Prace nad nową linią trwały od 2020 r. Opony testowali rolnicy z Polski i Niemiec w warunkach polowych przez blisko półtora roku. – Wszystko robiliśmy sami, według własnego pomysłu, bez zakupu technologii czy know-how. Nasze opony mają potwierdzoną jakość poprzez niemieckie homologacje – podkreślił Andrzej Kabat. Projekt wymagał dużych nakładów finansowych. – Kilkadziesiąt milionów złotych to koszty obiektów, infrastruktury, prób, testów i wdrożeń – dodał.

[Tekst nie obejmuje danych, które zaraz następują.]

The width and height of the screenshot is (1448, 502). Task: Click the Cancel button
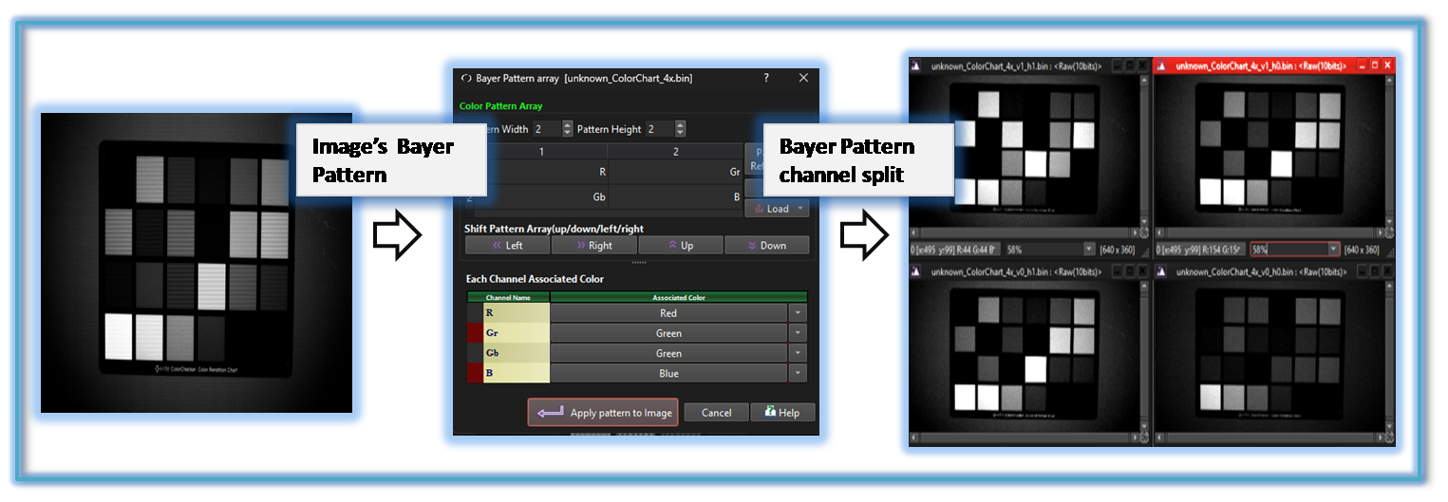click(716, 413)
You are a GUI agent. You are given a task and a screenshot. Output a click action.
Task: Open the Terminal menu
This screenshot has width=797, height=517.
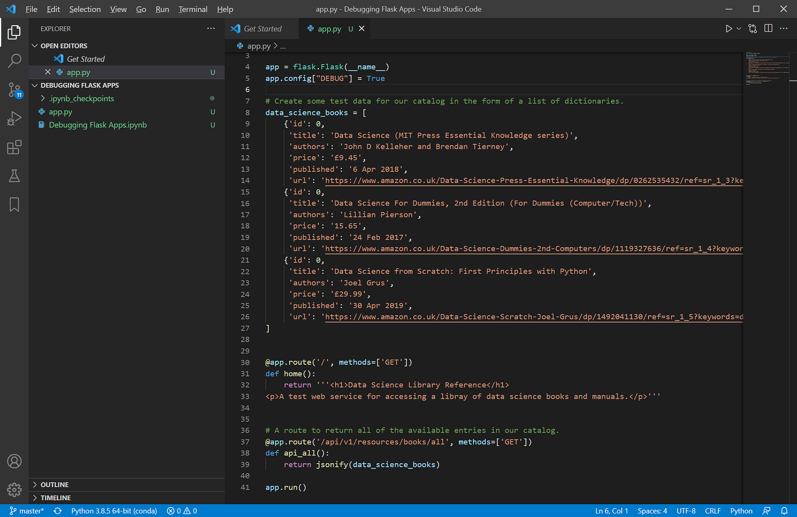(x=193, y=9)
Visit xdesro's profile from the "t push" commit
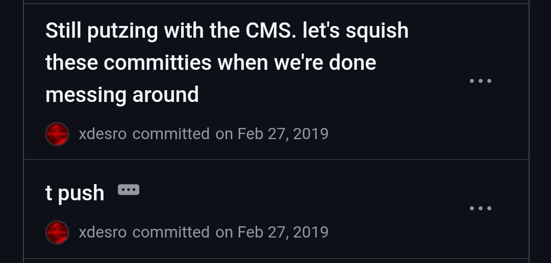 (103, 232)
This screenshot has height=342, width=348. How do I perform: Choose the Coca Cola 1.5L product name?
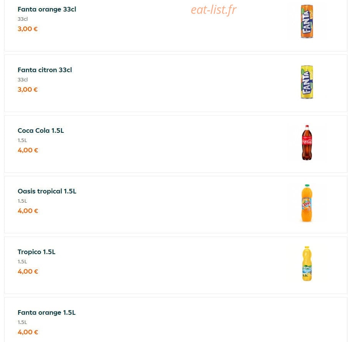point(41,131)
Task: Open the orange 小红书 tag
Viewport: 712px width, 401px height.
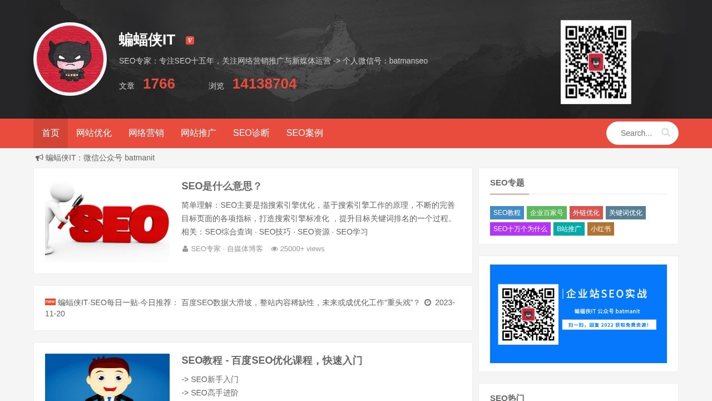Action: coord(601,229)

Według producenta, warto zwrócić uwagę na wysoką żywotność opony (mogą poruszać się z prędkością do 65 km/h), odporność na uszkodzenia dzięki solidnej osnowie, która wraz z mieszanką nowej generacji otrzymała dodatkowe wzmocnienia w kluczowych miejscach. Kolejne cechy opon, podkreślane podczas premiery, to przyczepność i stabilność także na mokrych nawierzchniach, dzięki zoptymalizowanemu kontaktowi klocka bieżnika z podłożem.
Firma zapowiada dalszy rozwój oferty. – Obecnie mamy sześć rozmiarów, ale w kolejnych latach planujemy rozszerzyć asortyment do 60–70. Segment radialny to główny kierunek, ale nie rezygnujemy z opon diagonalnych ani dętek – mówił prezes Kabat Tyre.
Produkcja nowych opon odbywa się w zakładzie w Budzyniu (woj. wielkopolskie). Modele przeszły już testy prototypowe oraz badania fizyko-mechaniczne. Z końcem roku ma pojawić się katalog z pełną ofertą, a dostawy do magazynów ruszą w grudniu 2025.